# Supplied text
++++
Cards rules

Back to cards

Use this as the full reference for table setup, legal moves, Aces, penalties, question cards, hand grouping, Kady declarations, Bubu mode, and online table behavior.

Turn Basics

A turn is one table action: play a legal move, draw a card, or respond to a pending penalty, jump, kickback, or demand.

Rule to remember
Drawing is a real move. It ends your turn, and the card you just drew has to wait until your next one.

Rules

  • The previous winner starts the next round. For a new table, the host or dealer starts.
  • The starter chooses the first direction of play. In a two-player table the direction label is not meaningful, but Jacks and Kings still create counter windows.
  • On your turn you either play a legal move, draw a card, or respond to a pending penalty, jump, kickback, or card demand.
  • Drawing ends your turn immediately. You cannot play the card you just drew in the same turn.
  • An illegal play under a pending penalty serves the full pending penalty. Outside a penalty, an illegal play draws one card.
  • A player with no cards who did not win stays in the game. When their turn returns, they draw.

Examples

  • If it is your turn and you cannot match the table, tap Draw. That draw ends your turn.
  • If a player emptied their hand with a non-winning card, they are cardless but not the winner. When their turn returns, they draw.

Deck, Deal, and Start Card

Cards uses a standard deck, optional Jokers, and a safe starting card so the first turn begins from a normal state.

Rule to remember
The game always starts on a plain answer card. No penalty, question, power card, Ace, or Joker can be the first discard.

Rules

  • The game supports 2 to 6 verified players.
  • The deck is a standard 52-card deck, plus two Jokers when the table enables them.
  • Each player is dealt the starting hand size the table chose, either 3 or 4 cards. Tables default to 4.
  • The remaining cards become the draw pile. One valid card is turned to start the discard pile.
  • The start card can never be a 2, 3, 8, J, Q, K, A, or Joker. If one of those turns up it goes back, the deck is reshuffled, and another card is turned.
  • That leaves 4, 5, 6, 7, 9, and 10 as the only cards a game can open on.

Examples

  • A table can start on 5♣, 7♥, 9♠, or 10♦.
++++
(Records)
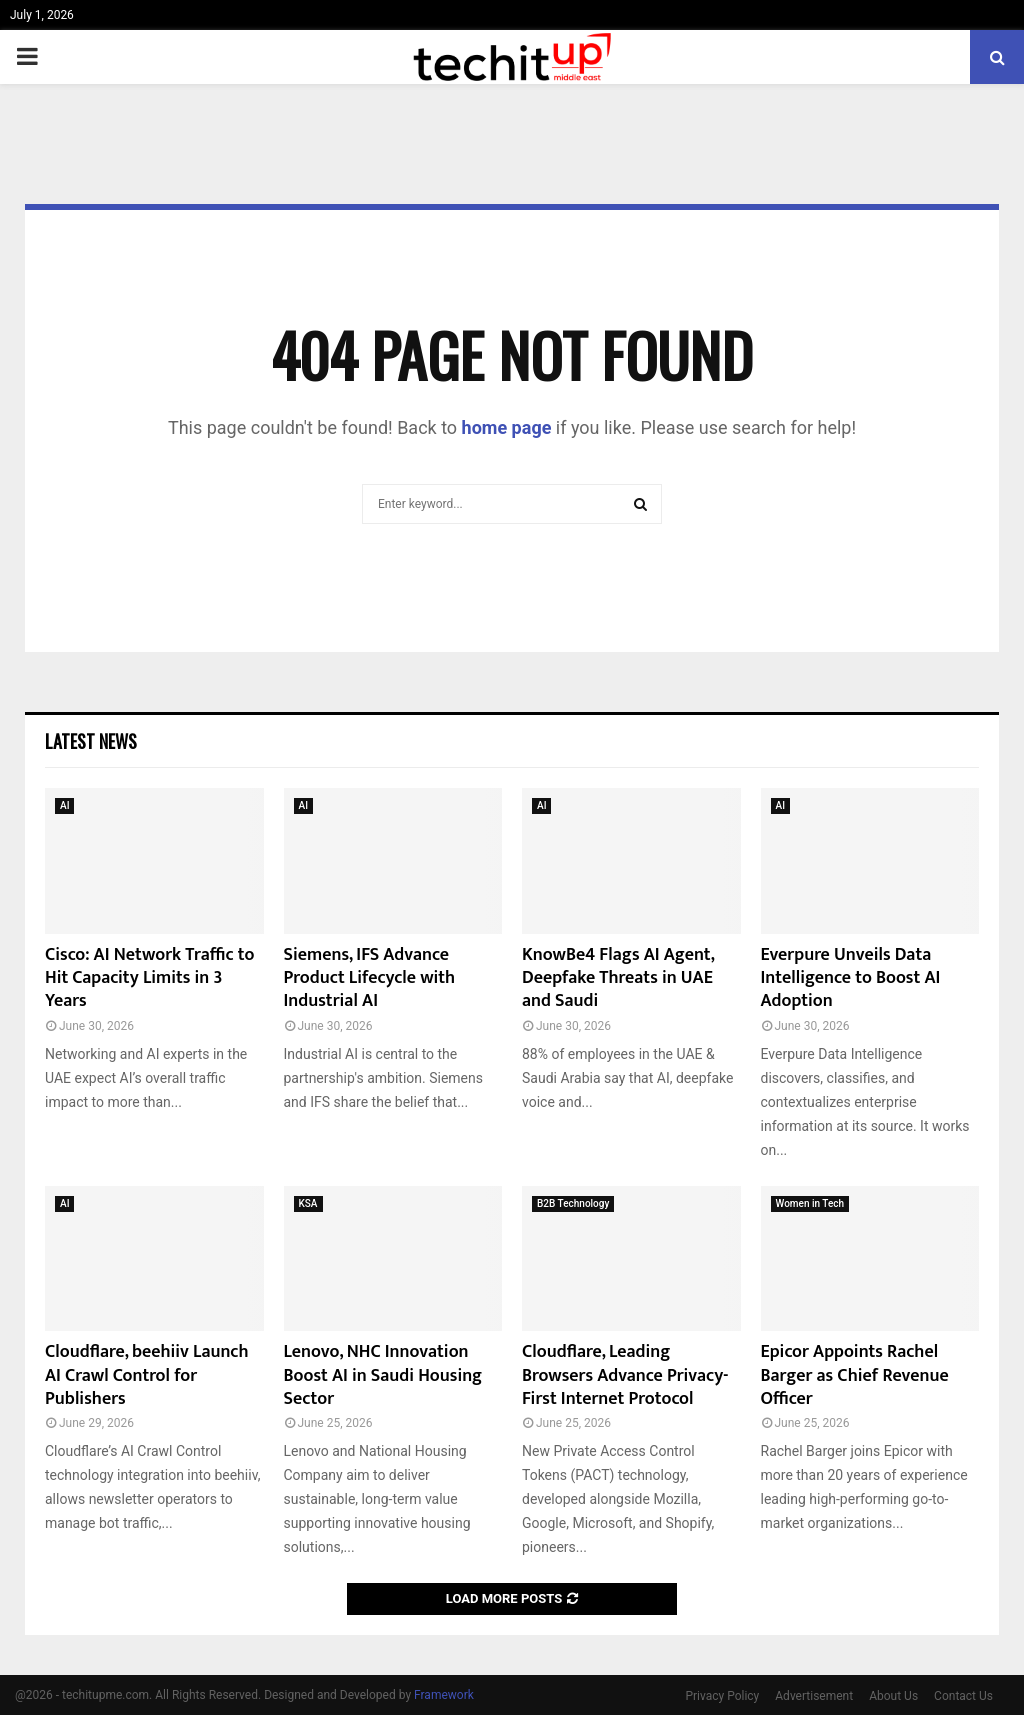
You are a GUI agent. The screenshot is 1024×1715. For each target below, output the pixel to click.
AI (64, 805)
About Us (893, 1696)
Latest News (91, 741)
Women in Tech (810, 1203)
++++
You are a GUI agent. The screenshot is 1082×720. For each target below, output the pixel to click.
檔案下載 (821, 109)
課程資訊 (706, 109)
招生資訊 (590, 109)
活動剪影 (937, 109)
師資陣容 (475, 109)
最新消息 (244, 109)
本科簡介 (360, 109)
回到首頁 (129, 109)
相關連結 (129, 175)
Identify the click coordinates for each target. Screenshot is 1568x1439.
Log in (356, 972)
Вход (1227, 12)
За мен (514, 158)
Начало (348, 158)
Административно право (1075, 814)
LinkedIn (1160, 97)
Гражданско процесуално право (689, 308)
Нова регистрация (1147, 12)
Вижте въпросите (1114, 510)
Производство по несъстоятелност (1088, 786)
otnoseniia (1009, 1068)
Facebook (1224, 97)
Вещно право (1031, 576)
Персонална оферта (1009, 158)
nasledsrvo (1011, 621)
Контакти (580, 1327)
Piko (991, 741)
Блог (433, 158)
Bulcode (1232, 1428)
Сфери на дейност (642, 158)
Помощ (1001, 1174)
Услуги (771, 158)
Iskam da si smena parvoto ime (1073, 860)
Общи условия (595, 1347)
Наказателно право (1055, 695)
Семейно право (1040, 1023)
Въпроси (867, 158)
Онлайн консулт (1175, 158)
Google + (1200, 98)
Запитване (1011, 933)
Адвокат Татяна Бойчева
++++
# What to work on
**A)** According to the card game rules, which cards can never be turned as the start card?
**B)** Summarize the card game rules in two sentences.
**C)** Carry the card game rules forward from their final line.

# Solved tasks
**A)** 2, 3, 8, J, Q, K, A, Joker

**B)** A turn is a single action: playing a legal move, drawing a card, or responding to a pending penalty, jump, kickback, or demand, and drawing ends the turn without letting the drawn card be played. The game is for 2 to 6 verified players using a standard 52-card deck with optional Jokers, each player is dealt 3 or 4 cards, and play must open on a plain 4, 5, 6, 7, 9, or 10.

**C)**
Matching and Stacking

The first card of your move has to match the active suit or rank, sit inside the active Joker colour group, or satisfy an active demand. An Ace is the one card that can always go down.

Rule to remember
Plain multi-card stacks continue by rank only. Suit-linking inside one move is reserved for question chains.

Rules

  • A normal first card matches if it shares the active suit or the active rank.
  • An Ace is always a legal first card, even when it matches neither the active suit nor the active rank.
  • If a Joker colour group is active, any card in that colour group matches it.
  • After the first card, plain cards stack by rank only.
  • Suit-only chaining is allowed inside a question chain, not for ordinary stacks.
  • An A, J, K, penalty card, or Joker ends your move. Nothing can follow it except more cards of that same rank, and only where the rules allow it.
  • The card touching the discard pile is the first card in your selected move, so ordering matters.

Examples

  • On a top card of 10♣, 10♥ is legal by rank and 7♣ is legal by suit.
  • 7♥ then 7♠ is a legal plain stack. 7♥ then 5♥ is not, because plain stacks ignore suit.
  • Q♣ then Q♥ then 8♥ can be legal, because questions are allowed to chain by suit or rank.

Grouping Your Hand

Grouping only rearranges how your cards appear. It does not select cards, play a move, or change what is legal.

Rule to remember
Choose Playable for quick help, Strategic for planning a win, Combos for studying your hand, or Classic for the familiar order.

Rules

  • Group is a display tool. Every physical card stays in your hand, and the rules engine still validates anything you select.
  • Classic shows your longest legal stack first when one exists. It then keeps cards in a familiar shedding order: awkward finishing cards, winning cards, and useful control cards.
  • Playable reads the current table and moves every legal option to the front. Use it when you want to answer the card on the table quickly.
  • Strategic looks for the strongest route forward: a complete winning move, a forced response, or a powered-Ace setup. It then keeps a possible closing combination together and control cards for later.
  • Combos studies only the cards in your hand. It groups question chains first, then matching ranks, matching suits, control cards, and single cards. It does not care what is currently playable.
  • Classic, Playable, and Strategic can mark the leading cards as Play now. Combos deliberately does not, because it is showing hand structure rather than recommending a table move.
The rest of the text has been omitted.